*VERPLICHTE OPDRACHTEN*:
a - Noem de datum waarop [eiser] volgens het subsidiaire betoog in de tekst over de verjaring al van het telefoongesprek met [naam 6] wist.
b - Schrijf een vervolg op de tekst over de verjaring, te beginnen na de laatste zin.

Dat neemt niet weg dat het [gedaagde sub 1] op zichzelf genomen vrij stond te procederen tegen [eiser] over de uitlatingen van [eiser] in het boek van [naam 7]. Die procedure is op zichzelf genomen niet onrechtmatig. Het staat ook een rechter vrij om te procederen tegen een advocaat over de vraag of uitlatingen van die advocaat in de media ten onrechte de reputatie en goede naam van de betreffende rechter aantasten. Het onrechtmatige handelen in deze zaak bestaat uit het vermelden van feiten in de dagvaarding waarvan [gedaagde sub 1] wist dat die onjuist waren en voor de schade die dientengevolge ontstaat is [gedaagde sub 1] aansprakelijk.
Verjaring
2.10.
[gedaagde sub 1] heeft betoogd dat de rechtbank dient terug te komen op de beslissing dat de vordering van [eiser] niet zou zijn verjaard. [gedaagde sub 1] voert aan dat uit de bewijsmiddelen blijkt dat [eiser], evenmin als [gedaagde sub 1], ten tijde van de uitspraak over het al dan niet bellen een telefoongesprek met [naam 6] op het oog had, zodat het begin van de verjaringstermijn niet kan worden verbonden aan het moment waarop [eiser] voldoende zekerheid bestond dat een gesprek tussen [gedaagde sub 1] en [naam 6] had plaatsgevonden. [gedaagde sub 1] betoogt subsidiair dat [eiser] al op 2 februari 2005 van het telefoongesprek tussen [gedaagde sub 1] en [naam 6] wist. [gedaagde sub 1] heeft teneinde dat te bewijzen de conclusie van dupliek van [naam 7] van die datum in het geding gebracht.

*OPGESLAGEN GEGEVENS*:
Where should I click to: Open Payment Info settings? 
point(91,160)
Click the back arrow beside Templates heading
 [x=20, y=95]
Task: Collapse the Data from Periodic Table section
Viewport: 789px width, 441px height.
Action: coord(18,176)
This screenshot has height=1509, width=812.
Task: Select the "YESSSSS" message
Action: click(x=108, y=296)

* * *

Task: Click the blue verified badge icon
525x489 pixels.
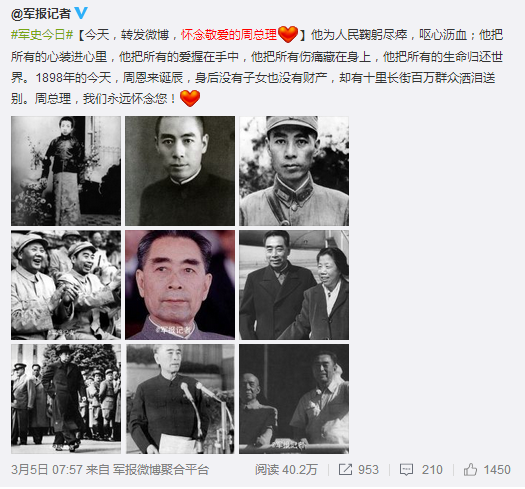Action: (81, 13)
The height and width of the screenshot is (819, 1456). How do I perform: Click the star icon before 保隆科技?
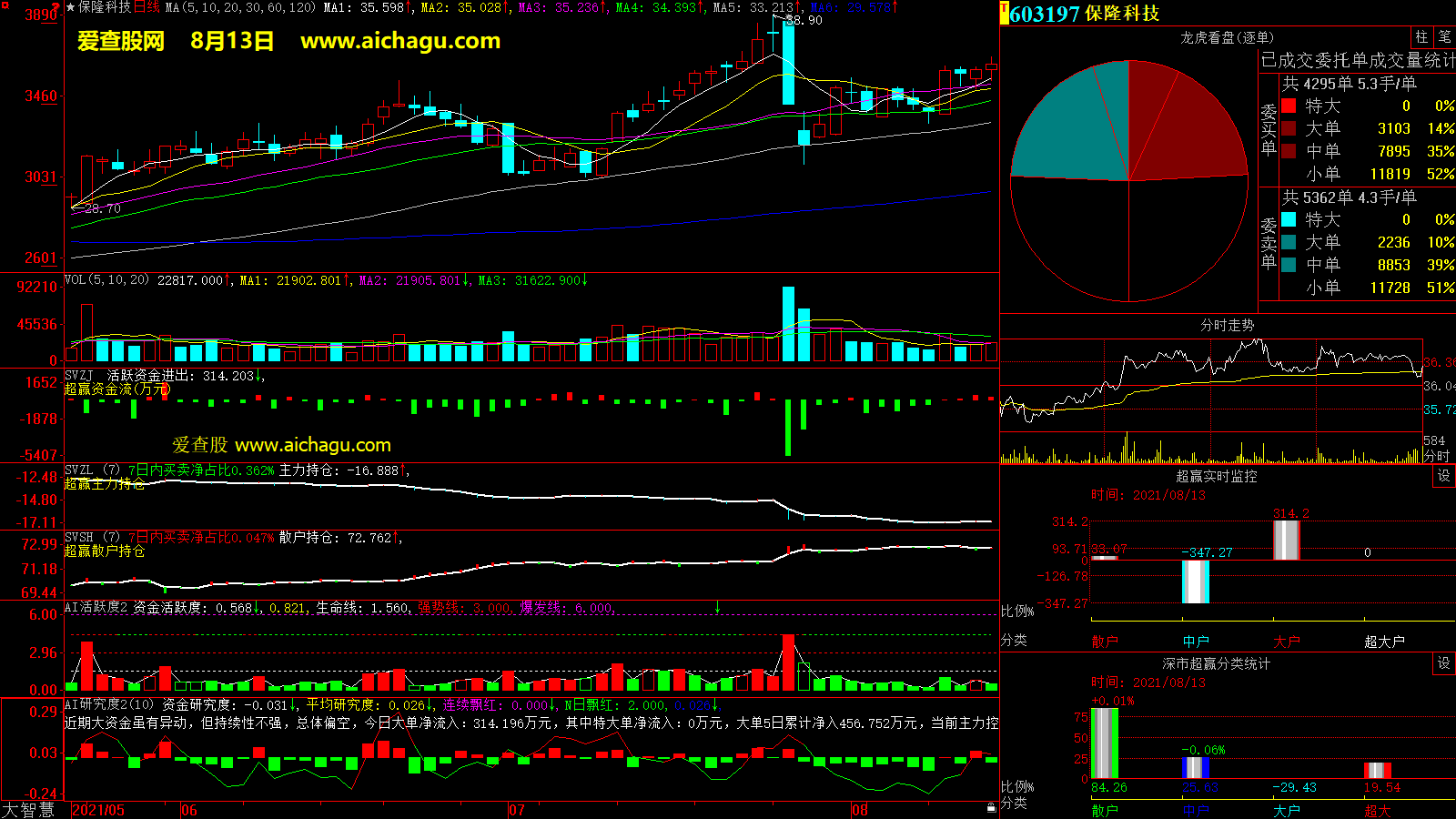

--

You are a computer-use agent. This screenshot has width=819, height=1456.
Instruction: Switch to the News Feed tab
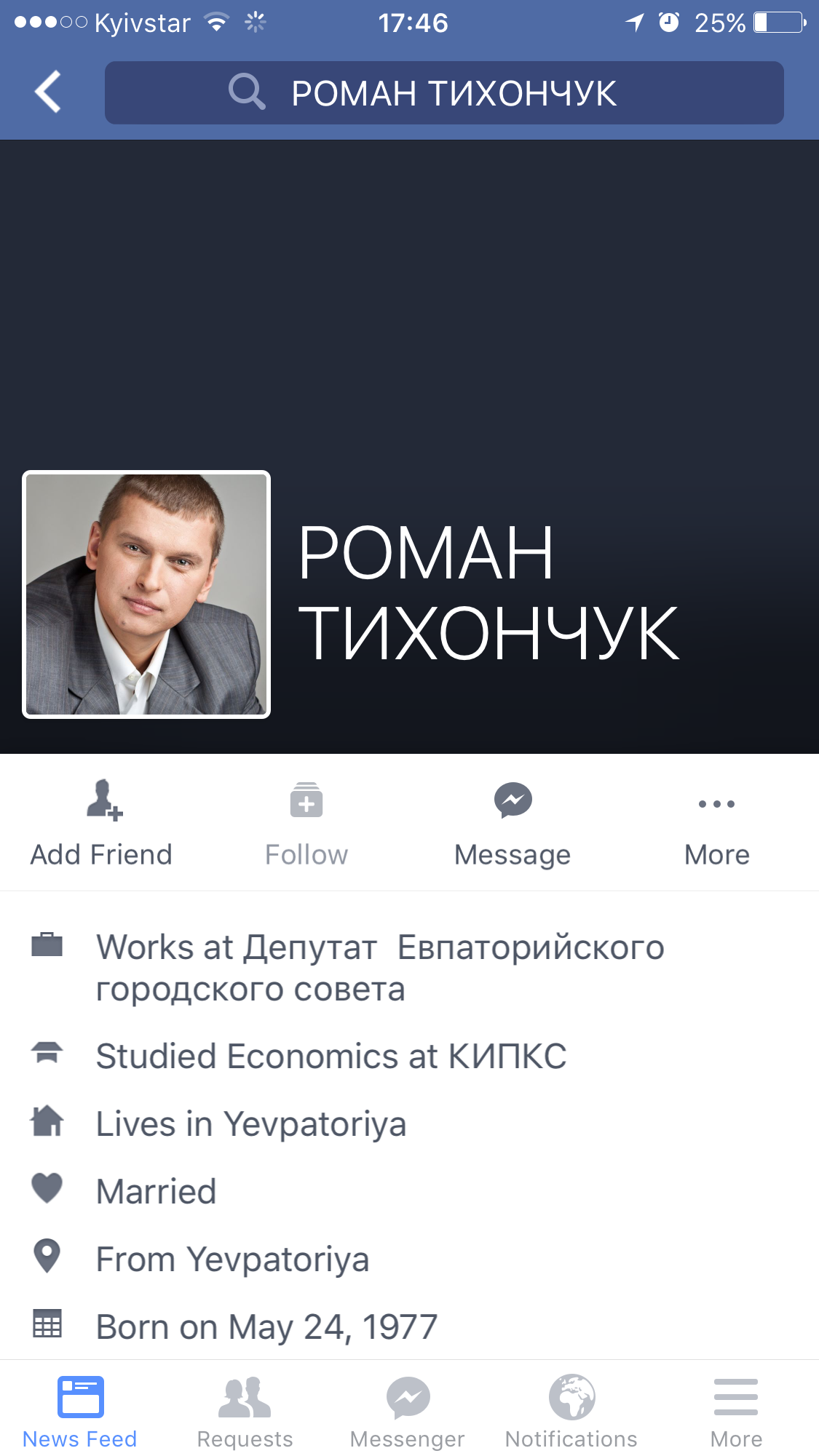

*ANTWOORDEN PER NUMMER*:
a - 2 februari 2005.

b -
2.11.
Het primaire betoog van [gedaagde sub 1] gaat niet op. Welke gesprekken [gedaagde sub 1] voor ogen stonden toen hij stelde dat hij nimmer had gebeld met advocaten in de Chipshol-zaak is niet relevant. [gedaagde sub 1] heeft zich in algemene termen uitgelaten, en het is aannemelijk dat het ook zo door het grote publiek is begrepen. Dit heeft de (reputatie)schade van [eiser] veroorzaakt.
Met betrekking tot hetgeen subsidiair is aangevoerd wordt het volgende overwogen. Uit het door [gedaagde sub 1] in het geding gebrachte bewijsstuk leidt de rechtbank af dat [eiser] inderdaad, anders dan bij tussenvonnis is overwogen, eerder moet hebben geweten van het gesprek met [naam 6]. Dit leidt ertoe dat de verjaringstermijn voor [eiser] is gestart op 2 februari 2005 en vijf jaar later is geëindigd. Dat de verjaringstermijn is gestuit is gesteld noch gebleken. Toen [eiser] zijn dagvaarding tegen [gedaagde sub 1] uitbracht op 23 april 2010 was zijn vordering, voor zover gebaseerd op de onrechtmatige uitlatingen van [gedaagde sub 1] in diens dagvaarding tegen [eiser], dus verjaard. Zoals in het tussenvonnis is overwogen, heeft [gedaagde sub 1] zijn uitlating dat hij niet had gebeld met [eiser] in de procedure in eerste aanleg en hoger beroep telkens herhaald, zodat de verjaring op die latere momenten telkens opnieuw is gaan lopen. Dit brengt mee dat slechts (reputatie)schade kan worden vergoed voor zover deze betrekking heeft op de uitlatingen van [gedaagde sub 1] in de periode vanaf 23 april 2005.
2.12.
Voor zover is verzocht om heroverweging van een of meer beslissingen in het tussenvonnis wordt dat verzoek op grond van het voorgaande afgewezen.
2.13.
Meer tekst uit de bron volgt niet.